Stored data entries:

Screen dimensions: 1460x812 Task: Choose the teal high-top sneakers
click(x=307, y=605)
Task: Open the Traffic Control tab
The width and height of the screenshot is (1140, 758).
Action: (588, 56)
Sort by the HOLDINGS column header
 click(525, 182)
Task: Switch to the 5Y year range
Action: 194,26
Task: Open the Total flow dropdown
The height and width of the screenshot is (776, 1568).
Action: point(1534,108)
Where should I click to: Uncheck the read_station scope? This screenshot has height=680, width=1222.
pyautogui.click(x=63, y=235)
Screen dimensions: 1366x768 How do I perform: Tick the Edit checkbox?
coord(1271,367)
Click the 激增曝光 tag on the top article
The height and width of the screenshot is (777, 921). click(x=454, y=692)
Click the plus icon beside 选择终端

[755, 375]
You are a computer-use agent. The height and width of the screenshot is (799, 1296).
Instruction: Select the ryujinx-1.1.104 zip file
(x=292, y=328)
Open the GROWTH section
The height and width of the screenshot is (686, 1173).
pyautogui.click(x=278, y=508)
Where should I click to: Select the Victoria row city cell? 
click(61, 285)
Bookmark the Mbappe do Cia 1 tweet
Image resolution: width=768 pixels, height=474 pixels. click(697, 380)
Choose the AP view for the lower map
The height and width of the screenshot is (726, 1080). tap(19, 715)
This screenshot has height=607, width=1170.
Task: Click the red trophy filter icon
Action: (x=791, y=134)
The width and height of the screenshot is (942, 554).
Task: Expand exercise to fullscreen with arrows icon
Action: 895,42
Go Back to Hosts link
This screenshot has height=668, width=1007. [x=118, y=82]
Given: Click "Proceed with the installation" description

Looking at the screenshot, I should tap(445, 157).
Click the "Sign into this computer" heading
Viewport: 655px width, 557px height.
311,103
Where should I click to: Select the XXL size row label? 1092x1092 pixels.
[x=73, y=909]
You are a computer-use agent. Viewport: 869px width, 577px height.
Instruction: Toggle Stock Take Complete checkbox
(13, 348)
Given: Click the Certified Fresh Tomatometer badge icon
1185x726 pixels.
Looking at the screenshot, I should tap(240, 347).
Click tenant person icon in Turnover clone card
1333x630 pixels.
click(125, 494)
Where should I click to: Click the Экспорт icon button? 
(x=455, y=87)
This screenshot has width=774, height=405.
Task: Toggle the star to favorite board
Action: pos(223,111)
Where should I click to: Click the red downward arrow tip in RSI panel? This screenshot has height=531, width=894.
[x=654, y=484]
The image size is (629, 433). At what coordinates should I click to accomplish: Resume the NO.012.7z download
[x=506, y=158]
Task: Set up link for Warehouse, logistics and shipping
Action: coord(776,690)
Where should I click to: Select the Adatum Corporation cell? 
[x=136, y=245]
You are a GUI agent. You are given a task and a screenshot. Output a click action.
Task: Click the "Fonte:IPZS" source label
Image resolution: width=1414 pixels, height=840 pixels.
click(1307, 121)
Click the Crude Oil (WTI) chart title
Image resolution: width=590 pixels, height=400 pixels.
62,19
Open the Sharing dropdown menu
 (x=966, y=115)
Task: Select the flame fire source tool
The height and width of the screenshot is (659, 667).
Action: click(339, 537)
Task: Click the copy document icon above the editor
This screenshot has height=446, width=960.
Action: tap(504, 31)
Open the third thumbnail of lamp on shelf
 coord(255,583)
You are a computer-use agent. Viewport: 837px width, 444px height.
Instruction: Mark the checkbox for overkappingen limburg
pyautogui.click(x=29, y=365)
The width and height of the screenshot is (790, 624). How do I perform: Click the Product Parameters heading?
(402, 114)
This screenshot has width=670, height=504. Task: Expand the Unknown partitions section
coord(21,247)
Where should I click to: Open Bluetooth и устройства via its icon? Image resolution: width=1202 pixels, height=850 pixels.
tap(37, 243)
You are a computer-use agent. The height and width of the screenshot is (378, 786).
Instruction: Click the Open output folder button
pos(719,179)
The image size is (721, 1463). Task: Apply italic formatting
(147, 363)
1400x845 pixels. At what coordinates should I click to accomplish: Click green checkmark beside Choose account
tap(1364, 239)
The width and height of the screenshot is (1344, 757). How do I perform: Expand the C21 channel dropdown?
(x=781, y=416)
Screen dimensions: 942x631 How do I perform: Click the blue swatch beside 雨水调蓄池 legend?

TRY IT:
Search the records above for "agent" and copy every line that has it.

RESPONSE FOR THIS EXERCISE:
You are a computer-use agent. The height and width of the screenshot is (799, 1296).
You are a computer-use agent. Viewport: 869px width, 577px height.
You are a GUI agent. You are given a task and a screenshot. Output a click action.
You are a computer-use agent. Viewport: 837px width, 444px height.
You are a computer-use agent. The height and width of the screenshot is (378, 786).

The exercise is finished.